Preparing for a bat or bar mitzvah in America today means more than simply learning your Torah portion, writing a drash or picking the DJ for your after party. Many synagogues also suggest their b’nai mitzvah students undertake some kind of community service, commonly known as a mitzvah project. Mitzvah projects range from fundraising for a favorite cause to collecting food and clothing for homeless people.
Mallory Gradow has a deeply personal connection to her mitzvah project, raising money for the Leukemia and Lymphoma Society. “I chose LLS because my grandfather, Stan Eastern, has leukemia, so I wanted to help find a cure,” Mallory explains. “I call him Poppa; he’s doing well at the moment.” Eastern, who was diagnosed four years ago, takes Gleevec, an anti-leukemia drug co-developed by oncologist Brian Druker at Oregon Health Sciences University in Portland.
Community service works best when it’s performed communally, as Mallory has discovered. A year ago she asked four friends to help her organize her mitzvah project. None of them are Jewish, so Mallory filled them in on the idea of mitzvah.

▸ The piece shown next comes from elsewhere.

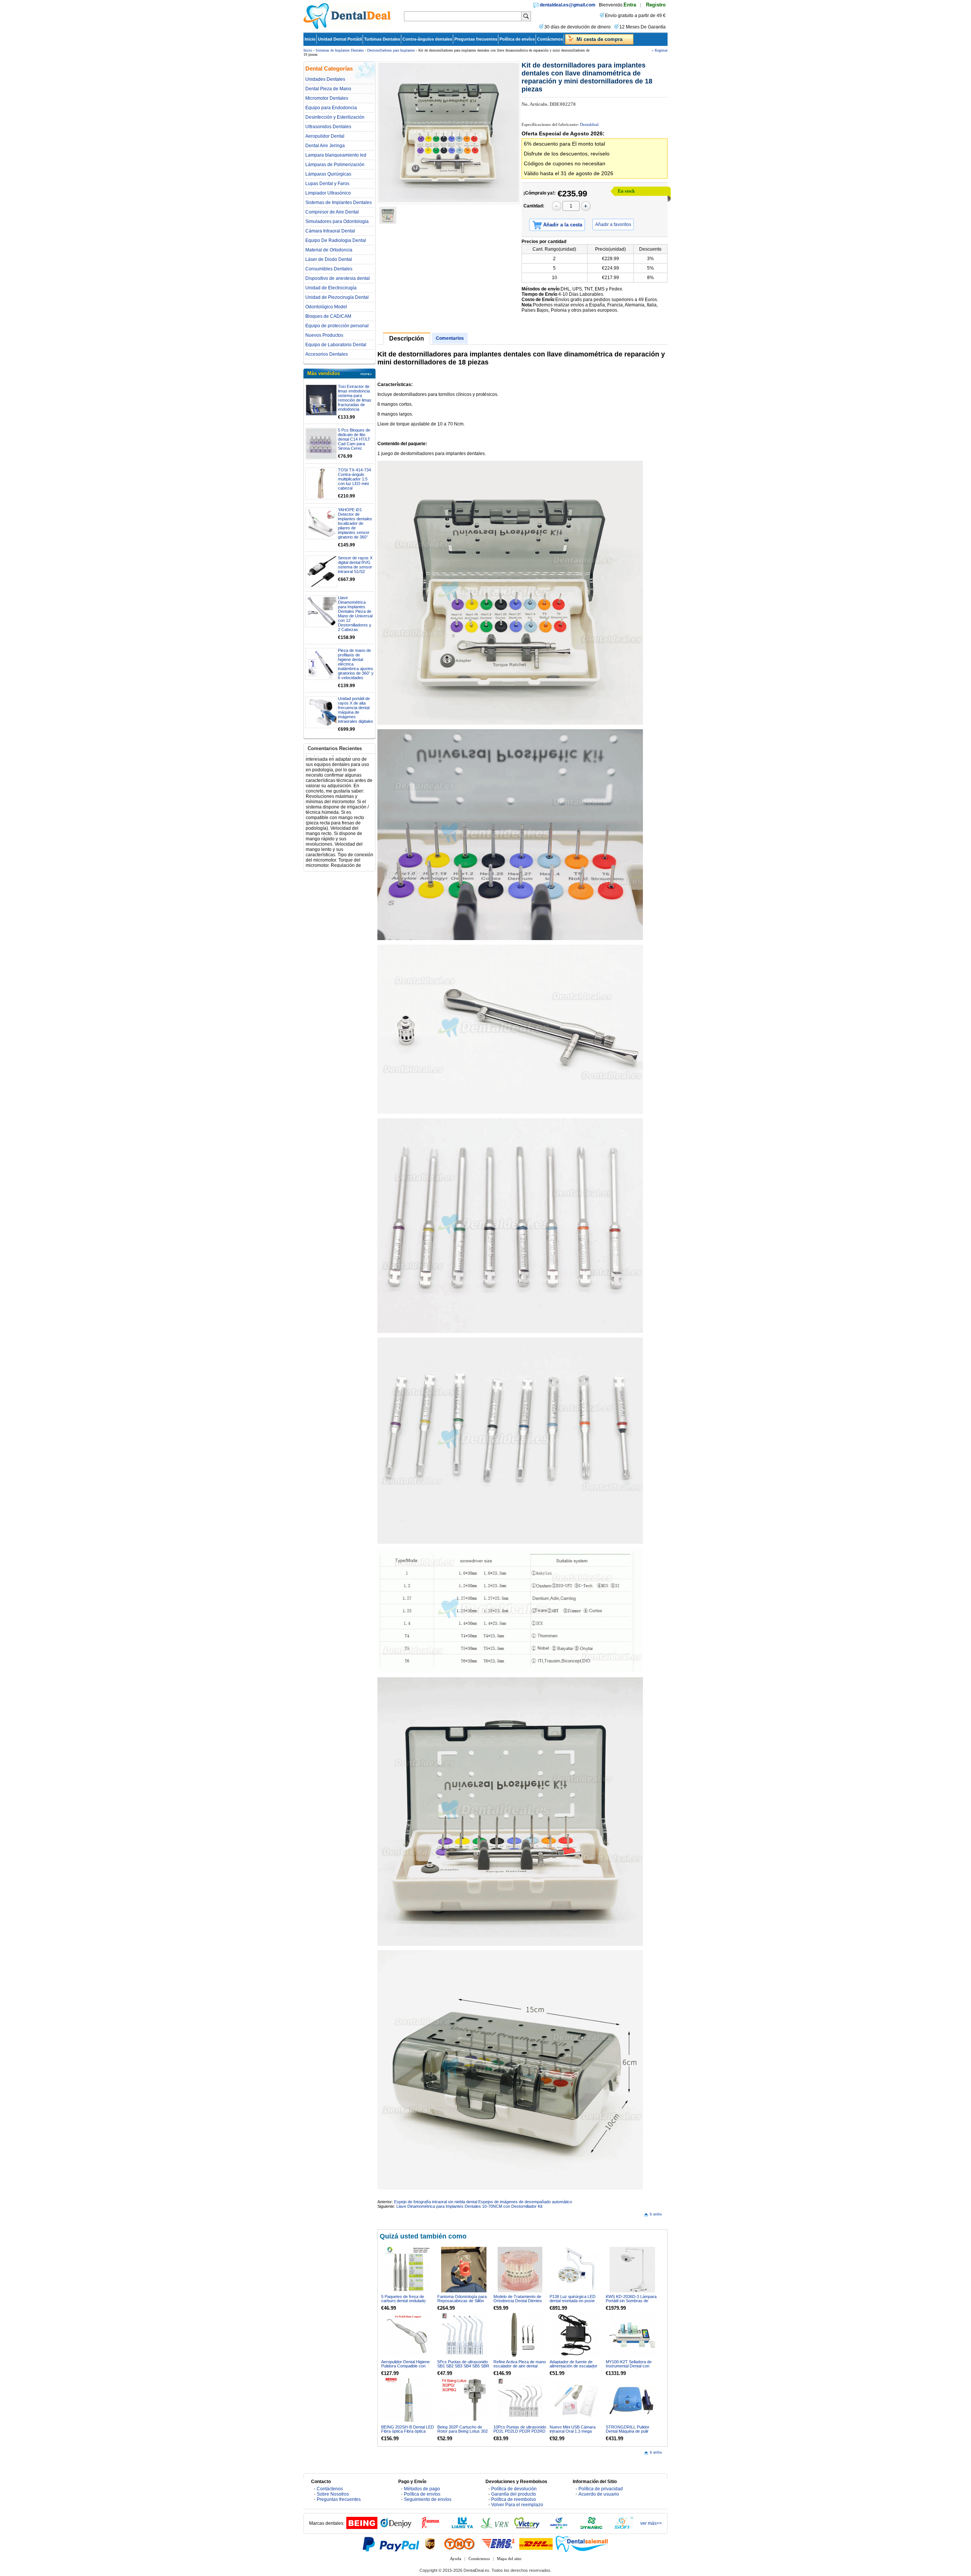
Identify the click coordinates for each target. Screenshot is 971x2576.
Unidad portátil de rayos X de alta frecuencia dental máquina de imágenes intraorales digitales (355, 710)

“I told them mitzvah means good deed, so you do a good deed to help other people. It made sense to them, and they were eager to help me with it.” Her friends Gigi Harn, Katie Hornecker, Talia Milionis and Sophie Rehlaender came up with the idea of bake sales and lemonade stands to raise money for LLS. “It feels good to give back to the community and it wasn’t hard at all,” says Mallory. “It’s fun to involve all your friends,” she adds. “Everyone’s helping to do it together. My friends have been doing the project with me all along, so I’m not doing it alone. They’ve sold lemonade and cookies and candy out in front of Zupan’s, and their families have also donated.” Over a two-day sale in front of Zupan’s Market on Boones Ferry Road, Mallory and her friends took in more than $300.
After her bat mitzvah at Congregation Beth Israel in mid-October, Mallory and her friends will participate in the LLS Light the Night Walk. Mallory and each of her four friends raised $100 to participate. Their team, the youngest participating in the walk, is appropriately named “What a Sweet Idea.”